* _What you need to do_: The full set of entries should be repeated without a single change.

Pixel coordinate grounding data:
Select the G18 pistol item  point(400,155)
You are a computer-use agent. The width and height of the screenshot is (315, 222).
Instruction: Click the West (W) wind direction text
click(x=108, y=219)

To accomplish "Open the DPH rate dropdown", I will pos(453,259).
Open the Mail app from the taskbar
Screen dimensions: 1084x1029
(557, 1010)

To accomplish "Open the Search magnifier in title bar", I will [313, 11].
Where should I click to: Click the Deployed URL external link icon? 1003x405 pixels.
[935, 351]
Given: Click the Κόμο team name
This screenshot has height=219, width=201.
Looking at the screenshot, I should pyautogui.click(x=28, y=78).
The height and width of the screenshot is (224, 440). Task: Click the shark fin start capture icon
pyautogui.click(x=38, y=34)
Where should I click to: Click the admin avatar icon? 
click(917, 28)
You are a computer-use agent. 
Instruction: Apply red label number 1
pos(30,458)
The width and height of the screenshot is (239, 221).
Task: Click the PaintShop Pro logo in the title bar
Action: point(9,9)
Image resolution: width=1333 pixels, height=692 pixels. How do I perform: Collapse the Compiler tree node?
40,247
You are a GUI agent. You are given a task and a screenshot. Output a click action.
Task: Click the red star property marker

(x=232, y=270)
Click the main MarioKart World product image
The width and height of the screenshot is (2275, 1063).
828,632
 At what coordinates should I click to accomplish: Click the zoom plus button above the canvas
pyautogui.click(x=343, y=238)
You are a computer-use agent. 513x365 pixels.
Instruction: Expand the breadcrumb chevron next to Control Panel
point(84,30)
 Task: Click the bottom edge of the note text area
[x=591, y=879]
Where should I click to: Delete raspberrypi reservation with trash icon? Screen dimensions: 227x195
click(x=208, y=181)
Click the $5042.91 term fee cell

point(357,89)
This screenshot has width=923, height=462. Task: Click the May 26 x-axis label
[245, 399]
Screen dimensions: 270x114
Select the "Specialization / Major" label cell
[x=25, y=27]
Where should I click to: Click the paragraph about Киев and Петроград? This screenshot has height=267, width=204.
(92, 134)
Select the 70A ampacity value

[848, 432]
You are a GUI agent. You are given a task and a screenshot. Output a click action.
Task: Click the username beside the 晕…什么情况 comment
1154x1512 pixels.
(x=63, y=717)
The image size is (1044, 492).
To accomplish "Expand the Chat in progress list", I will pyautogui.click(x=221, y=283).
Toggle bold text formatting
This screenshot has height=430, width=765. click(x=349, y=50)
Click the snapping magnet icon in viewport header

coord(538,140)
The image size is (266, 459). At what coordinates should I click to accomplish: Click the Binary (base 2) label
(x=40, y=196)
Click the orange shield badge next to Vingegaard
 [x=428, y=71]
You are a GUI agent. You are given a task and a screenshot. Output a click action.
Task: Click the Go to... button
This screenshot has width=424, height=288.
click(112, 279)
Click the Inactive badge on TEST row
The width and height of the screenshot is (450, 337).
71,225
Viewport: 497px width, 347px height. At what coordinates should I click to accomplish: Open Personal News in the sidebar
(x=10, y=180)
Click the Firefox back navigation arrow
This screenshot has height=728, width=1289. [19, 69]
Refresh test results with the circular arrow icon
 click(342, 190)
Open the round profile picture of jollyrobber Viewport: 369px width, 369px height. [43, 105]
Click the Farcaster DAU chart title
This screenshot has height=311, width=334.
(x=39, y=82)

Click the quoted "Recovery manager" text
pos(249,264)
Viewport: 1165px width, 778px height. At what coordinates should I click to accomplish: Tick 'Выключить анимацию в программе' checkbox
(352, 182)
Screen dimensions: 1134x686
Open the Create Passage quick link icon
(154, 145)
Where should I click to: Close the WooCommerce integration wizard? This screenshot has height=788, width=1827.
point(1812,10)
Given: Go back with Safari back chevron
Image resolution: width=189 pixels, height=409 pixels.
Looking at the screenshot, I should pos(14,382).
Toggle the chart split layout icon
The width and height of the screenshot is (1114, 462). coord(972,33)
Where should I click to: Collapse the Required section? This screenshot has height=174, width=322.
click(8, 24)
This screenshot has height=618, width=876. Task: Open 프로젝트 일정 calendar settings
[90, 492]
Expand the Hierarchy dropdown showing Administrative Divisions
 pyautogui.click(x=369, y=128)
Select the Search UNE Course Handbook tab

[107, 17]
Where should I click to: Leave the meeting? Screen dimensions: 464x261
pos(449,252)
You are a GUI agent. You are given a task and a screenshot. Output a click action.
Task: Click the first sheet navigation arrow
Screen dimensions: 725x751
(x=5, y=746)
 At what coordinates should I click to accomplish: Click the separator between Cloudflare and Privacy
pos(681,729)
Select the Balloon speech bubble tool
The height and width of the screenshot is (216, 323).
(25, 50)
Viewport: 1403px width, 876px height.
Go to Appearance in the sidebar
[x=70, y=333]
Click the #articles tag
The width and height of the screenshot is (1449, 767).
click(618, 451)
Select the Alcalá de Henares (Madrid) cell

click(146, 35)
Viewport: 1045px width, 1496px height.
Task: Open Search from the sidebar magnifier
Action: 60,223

* _Written response_:
Select the G18 pistol item  point(400,155)
You are a computer-use agent. The width and height of the screenshot is (315, 222).
Instruction: Click the West (W) wind direction text
click(x=108, y=219)

To accomplish "Open the DPH rate dropdown", I will pos(453,259).
Open the Mail app from the taskbar
Screen dimensions: 1084x1029
(557, 1010)

To accomplish "Open the Search magnifier in title bar", I will [313, 11].
Where should I click to: Click the Deployed URL external link icon? 1003x405 pixels.
[935, 351]
Given: Click the Κόμο team name
This screenshot has height=219, width=201.
Looking at the screenshot, I should pyautogui.click(x=28, y=78).
The height and width of the screenshot is (224, 440). Task: Click the shark fin start capture icon
pyautogui.click(x=38, y=34)
Where should I click to: Click the admin avatar icon? 
click(917, 28)
You are a computer-use agent. 
Instruction: Apply red label number 1
pos(30,458)
The width and height of the screenshot is (239, 221).
Task: Click the PaintShop Pro logo in the title bar
Action: point(9,9)
Image resolution: width=1333 pixels, height=692 pixels. How do I perform: Collapse the Compiler tree node?
40,247
You are a GUI agent. You are given a task and a screenshot. Output a click action.
Task: Click the red star property marker

(x=232, y=270)
Click the main MarioKart World product image
The width and height of the screenshot is (2275, 1063).
828,632
 At what coordinates should I click to accomplish: Click the zoom plus button above the canvas
pyautogui.click(x=343, y=238)
You are a computer-use agent. 513x365 pixels.
Instruction: Expand the breadcrumb chevron next to Control Panel
point(84,30)
 Task: Click the bottom edge of the note text area
[x=591, y=879]
Where should I click to: Delete raspberrypi reservation with trash icon? Screen dimensions: 227x195
click(x=208, y=181)
Click the $5042.91 term fee cell

point(357,89)
This screenshot has width=923, height=462. Task: Click the May 26 x-axis label
[245, 399]
Screen dimensions: 270x114
Select the "Specialization / Major" label cell
[x=25, y=27]
Where should I click to: Click the paragraph about Киев and Петроград? This screenshot has height=267, width=204.
(92, 134)
Select the 70A ampacity value

[848, 432]
You are a GUI agent. You are given a task and a screenshot. Output a click action.
Task: Click the username beside the 晕…什么情况 comment
1154x1512 pixels.
(x=63, y=717)
The image size is (1044, 492).
To accomplish "Expand the Chat in progress list", I will pyautogui.click(x=221, y=283).
Toggle bold text formatting
This screenshot has height=430, width=765. click(x=349, y=50)
Click the snapping magnet icon in viewport header

coord(538,140)
The image size is (266, 459). At what coordinates should I click to accomplish: Click the Binary (base 2) label
(x=40, y=196)
Click the orange shield badge next to Vingegaard
 [x=428, y=71]
You are a GUI agent. You are given a task and a screenshot. Output a click action.
Task: Click the Go to... button
This screenshot has width=424, height=288.
click(112, 279)
Click the Inactive badge on TEST row
The width and height of the screenshot is (450, 337).
71,225
Viewport: 497px width, 347px height. At what coordinates should I click to accomplish: Open Personal News in the sidebar
(x=10, y=180)
Click the Firefox back navigation arrow
This screenshot has height=728, width=1289. [19, 69]
Refresh test results with the circular arrow icon
 click(342, 190)
Open the round profile picture of jollyrobber Viewport: 369px width, 369px height. [43, 105]
Click the Farcaster DAU chart title
This screenshot has height=311, width=334.
(x=39, y=82)

Click the quoted "Recovery manager" text
pos(249,264)
Viewport: 1165px width, 778px height. At what coordinates should I click to accomplish: Tick 'Выключить анимацию в программе' checkbox
(352, 182)
Screen dimensions: 1134x686
Open the Create Passage quick link icon
(154, 145)
Where should I click to: Close the WooCommerce integration wizard? This screenshot has height=788, width=1827.
point(1812,10)
Given: Go back with Safari back chevron
Image resolution: width=189 pixels, height=409 pixels.
Looking at the screenshot, I should pos(14,382).
Toggle the chart split layout icon
The width and height of the screenshot is (1114, 462). coord(972,33)
Where should I click to: Collapse the Required section? This screenshot has height=174, width=322.
click(8, 24)
This screenshot has height=618, width=876. Task: Open 프로젝트 일정 calendar settings
[90, 492]
Expand the Hierarchy dropdown showing Administrative Divisions
 pyautogui.click(x=369, y=128)
Select the Search UNE Course Handbook tab

[107, 17]
Where should I click to: Leave the meeting? Screen dimensions: 464x261
pos(449,252)
You are a GUI agent. You are given a task and a screenshot. Output a click action.
Task: Click the first sheet navigation arrow
Screen dimensions: 725x751
(x=5, y=746)
 At what coordinates should I click to accomplish: Click the separator between Cloudflare and Privacy
pos(681,729)
Select the Balloon speech bubble tool
The height and width of the screenshot is (216, 323).
(25, 50)
Viewport: 1403px width, 876px height.
Go to Appearance in the sidebar
[x=70, y=333]
Click the #articles tag
The width and height of the screenshot is (1449, 767).
click(618, 451)
Select the Alcalá de Henares (Madrid) cell

click(146, 35)
Viewport: 1045px width, 1496px height.
Task: Open Search from the sidebar magnifier
Action: 60,223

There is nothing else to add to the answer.